SOURCE TEXT:
· · · · · · ·
Pilkington v Singh

Case

[2018] NZHC 512

23 March 2018

No judgment structure available for this case.

IN THE HIGH COURT OF NEW ZEALAND HAMILTON REGISTRY

I TE KŌTI MATUA O AOTEAROA KIRIKIRIROA ROHE

CIV-2017-419-000302 [2018] NZHC 512

BETWEEN

ROSS PILKINGTON AND RPG

TRUSTEES 2006 LIMITED AS TRUSTEES OF THE ROSS PILKINGTON FAMILY TRUST

Appellants

AND

ROBINDER SINGH AND KAMALDEEP SINGH

Respondents

Hearing: 8 March 2018

Appearances:

M Branch and S Rawcliffe for the Appellants
T Braun and R Potter for the Respondents

Judgment:

23 March 2018

JUDGMENT OF JAGOSE J

This judgment is delivered by me on 23 March 2018 at 11am pursuant to r 11.5 of the High Court Rules.

..................................................... Registrar / Deputy Registrar

Solicitors:

Harkness Henry, Hamilton

Whitfield Braun Limited, Hamilton

PILKINGTON AND ANOR v SINGH AND SINGH [2018] NZHC 512 [23 March 2018]

Introduction

[1]      This is an appeal against the decision of Judge D M Wilson QC in the District Court at Hamilton, in which he dismissed the appellants’ claims against the respondents in trespass, nuisance (removal of support), and negligence. On appeal, only the claims in trespass and negligence are maintained.

Background

[2]      The appellants (for convenience, “Mr Pilkington”) own a farm property near Hamilton. The respondents (again, for convenience, “Mr Singh”) have owned the neighbouring farm property since 1 June 2005.
· · · · · · ·
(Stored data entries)
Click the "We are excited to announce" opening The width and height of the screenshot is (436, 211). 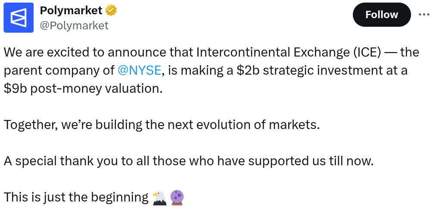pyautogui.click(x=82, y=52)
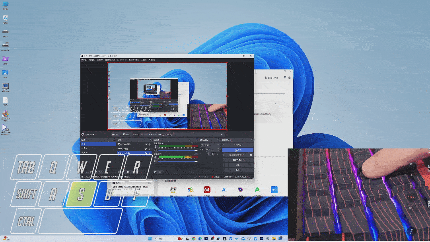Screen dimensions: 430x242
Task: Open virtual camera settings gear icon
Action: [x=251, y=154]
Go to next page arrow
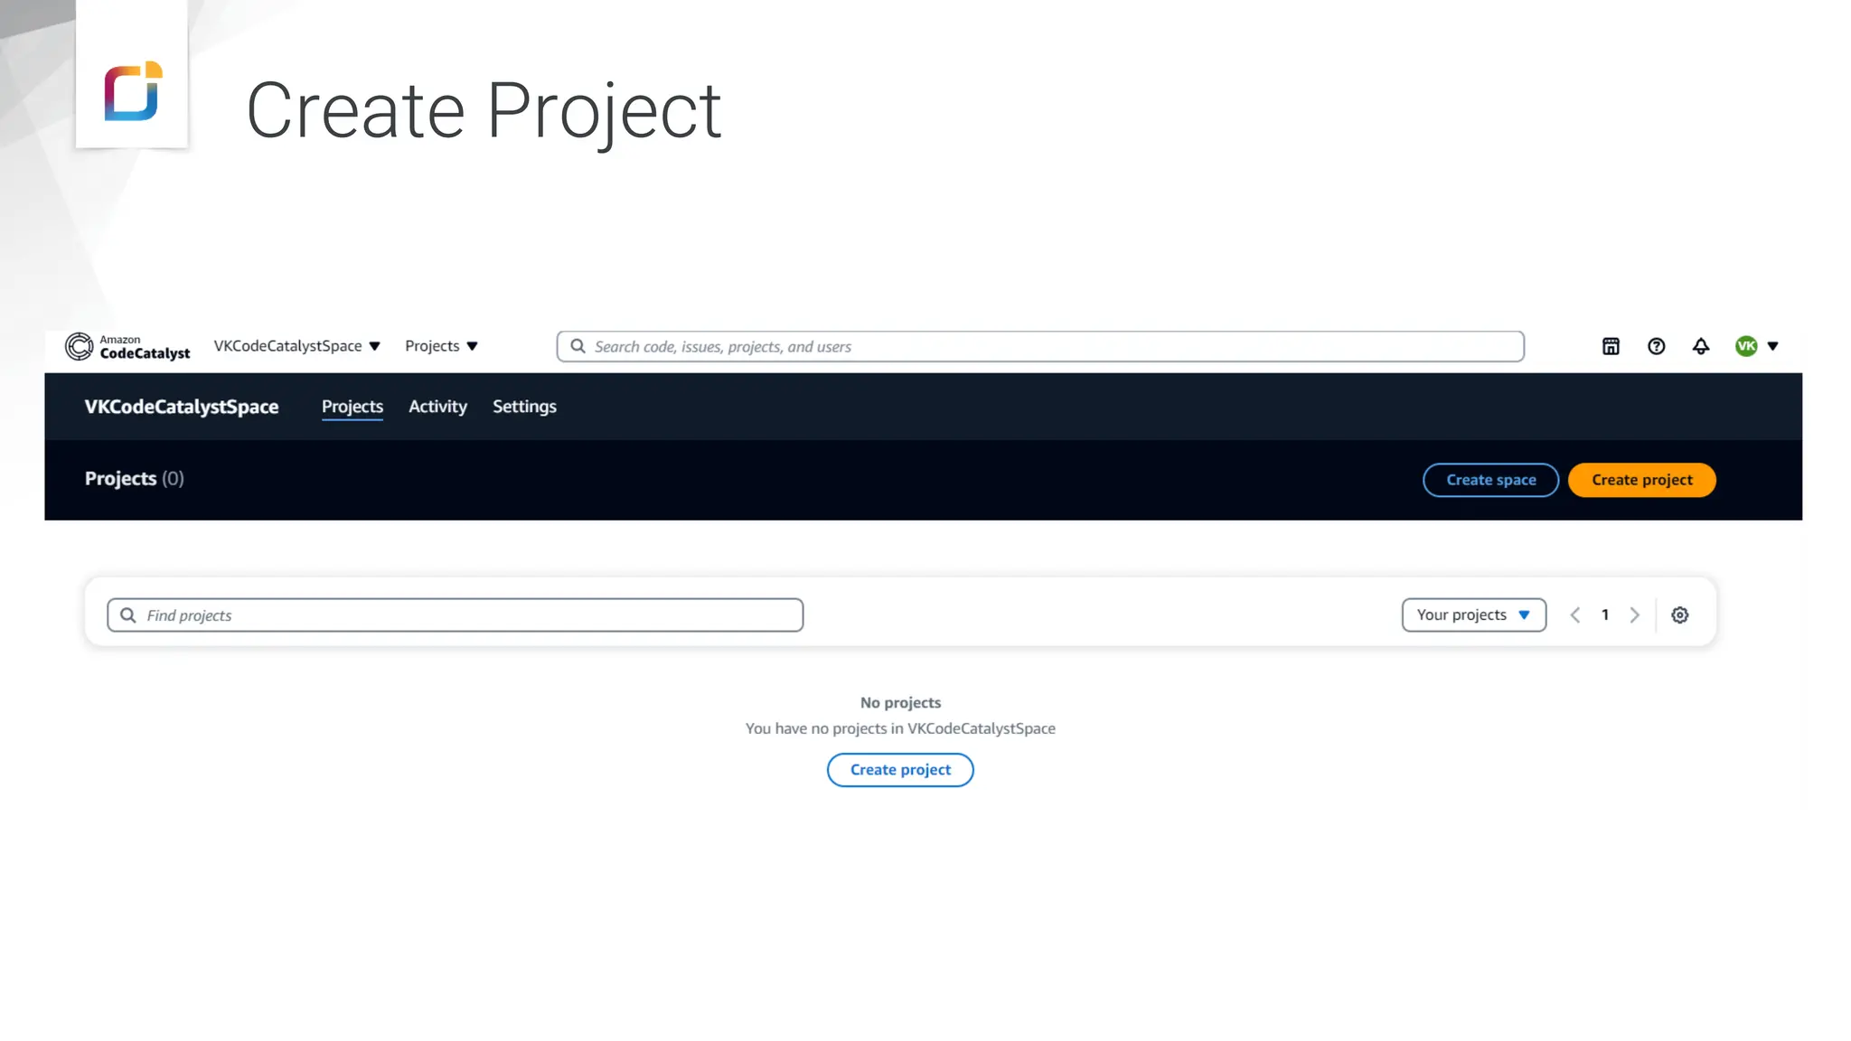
· · · · · · ·
WRITTEN TASKS:
a) According to the judgment, since what date have the respondents owned their farm property?
b) List every lawyer who appeared as counsel in the judgment, for both the appellants and the respondents.
c) Output the passage of the judgment starting with "Whitfield Braun Limited, Hamilton" and going on through "1 June 2005.".

SOLUTIONS BELOW:
a) Since 1 June 2005.

b) M Branch, S Rawcliffe, T Braun, R Potter

c)
Whitfield Braun Limited, Hamilton

PILKINGTON AND ANOR v SINGH AND SINGH [2018] NZHC 512 [23 March 2018]

Introduction

[1]      This is an appeal against the decision of Judge D M Wilson QC in the District Court at Hamilton, in which he dismissed the appellants’ claims against the respondents in trespass, nuisance (removal of support), and negligence. On appeal, only the claims in trespass and negligence are maintained.

Background

[2]      The appellants (for convenience, “Mr Pilkington”) own a farm property near Hamilton. The respondents (again, for convenience, “Mr Singh”) have owned the neighbouring farm property since 1 June 2005.